The Motley Fool Discussion Boards
Investing/Strategies / Retirement Investing
|Subject: Re: Draw me a picture||Date: 3/16/2006 5:10 PM|
|Author: theHedgehog||Number: 50543 of 74001|
Talk me out of it.
OK. This chart says it all. EEM is an emerging markets ETF. Emerging markets are generally considered the highest risk asset. That risk has been rewarded well over the past two years, as this chart shows. You will also note that ICF, which is a REIT ETF, has also been rewarded well. Neither EEM nor ICF are managed funds. They are indexes, and follow the index of their sector.
Don't get me wrong.
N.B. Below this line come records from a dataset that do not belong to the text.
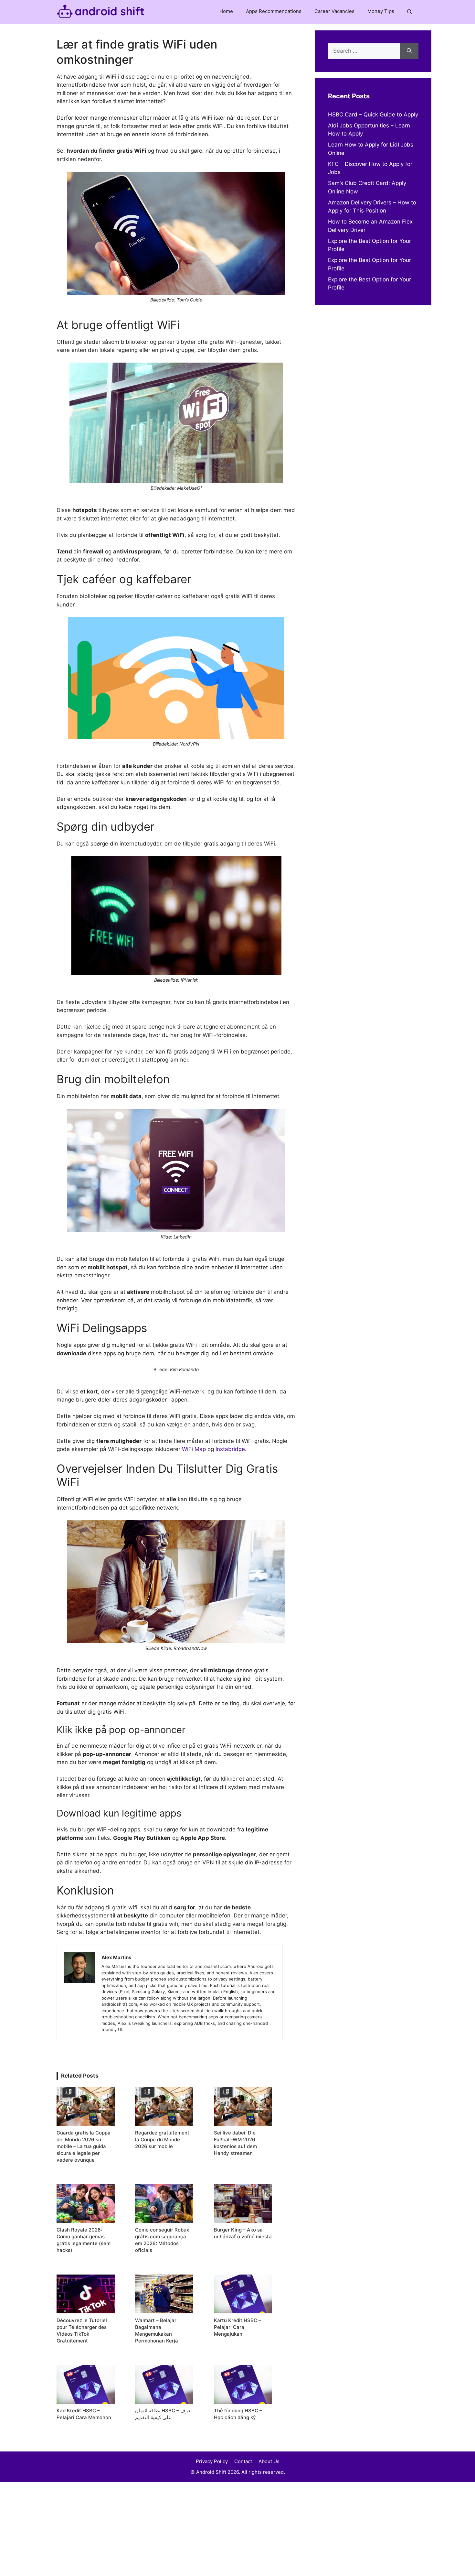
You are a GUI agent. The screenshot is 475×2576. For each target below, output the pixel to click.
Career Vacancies (334, 11)
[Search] (409, 51)
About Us (269, 2461)
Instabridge (230, 1449)
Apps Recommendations (273, 11)
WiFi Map (194, 1449)
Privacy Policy (212, 2461)
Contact (243, 2461)
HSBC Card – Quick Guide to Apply (373, 114)
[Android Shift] (101, 12)
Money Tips (380, 11)
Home (226, 11)
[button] (409, 12)
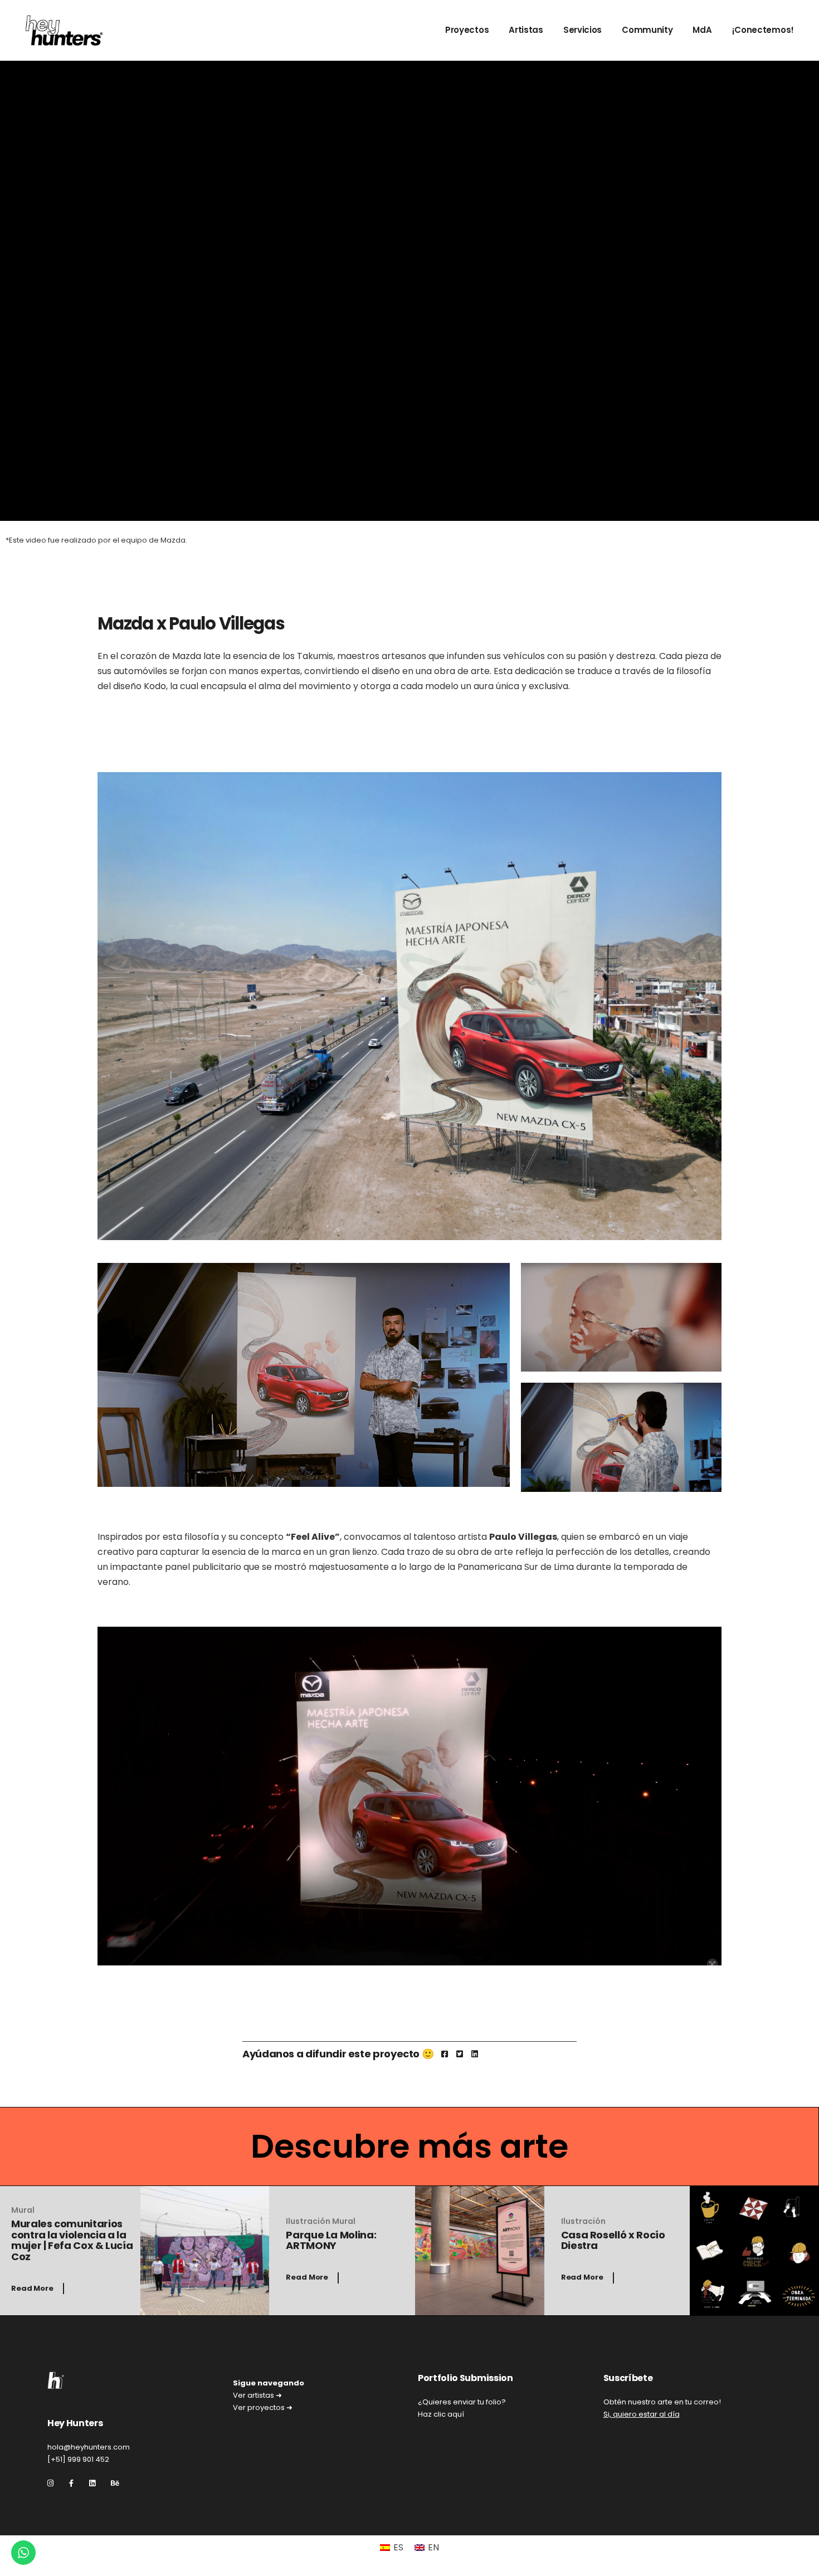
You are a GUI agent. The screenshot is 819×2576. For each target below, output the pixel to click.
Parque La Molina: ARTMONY (331, 2240)
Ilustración (309, 2221)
I'm not saying that you should go out and buy $100K of EEM. That would be more or less the same as blindly buying $100K of PSPFX based merely on performance. I'm just trying to point out the problems with this method of investing. Chasing performance is generally going to get you into trouble. It is not a viable plan for investing. What you should be doing, IMO, is developing a plan to diversify your investments (PSPFX is not diversified, BTW) in such a way as to mitigate your risks while still expecting a reasonable return.
You might consider reading some of the many investing books that are recommended here on TMF. There is also a FAQ on the Investing Beginners board. One thing you should have as a priority is to get an understanding of the various asset classes, such as emerging markets, small caps, large caps, foreign stocks, real estate, oil and gas, bonds, treasuries, and on and on. Once you have a good understanding of asset classes, then start to work developing a plan for diversified investments into the asset classes that look attractive to you. The keys to long term investing are diversity and risk management.